§ Brief:
Your answer should consist of the lines in the listing that hold "screenshot".

§ Material for this task:
*** Begin section ***

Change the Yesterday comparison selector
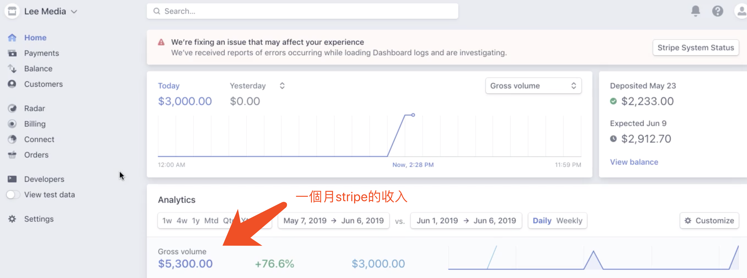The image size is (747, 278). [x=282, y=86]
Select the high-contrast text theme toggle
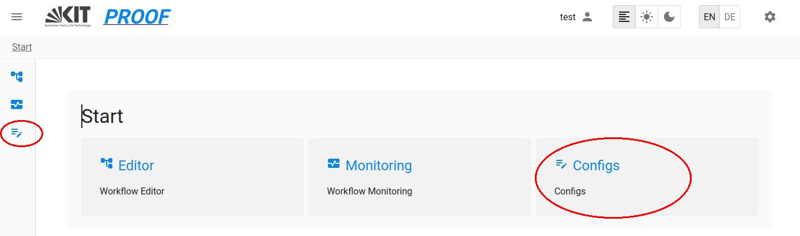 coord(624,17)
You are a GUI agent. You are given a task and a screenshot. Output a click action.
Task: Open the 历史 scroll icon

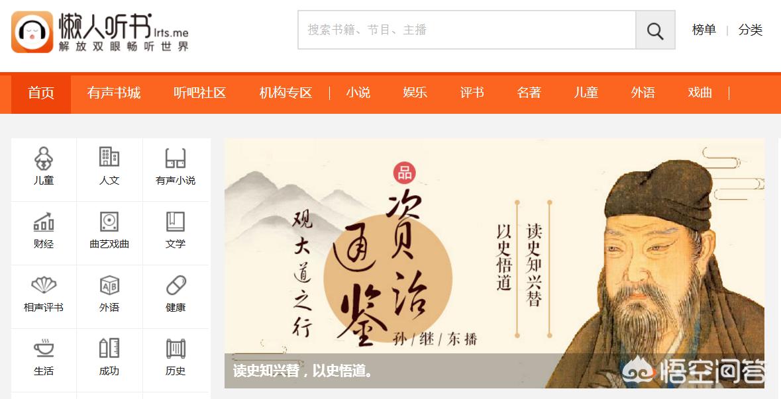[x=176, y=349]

*** End section ***
*** Begin section ***

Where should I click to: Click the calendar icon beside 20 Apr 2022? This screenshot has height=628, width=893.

*** End section ***

§ Result of the exercise:
You are a GUI agent. You are given a task and a screenshot. Output a click action.
Where should I click to: Click the calendar icon beside 20 Apr 2022? This screenshot has height=628, width=893.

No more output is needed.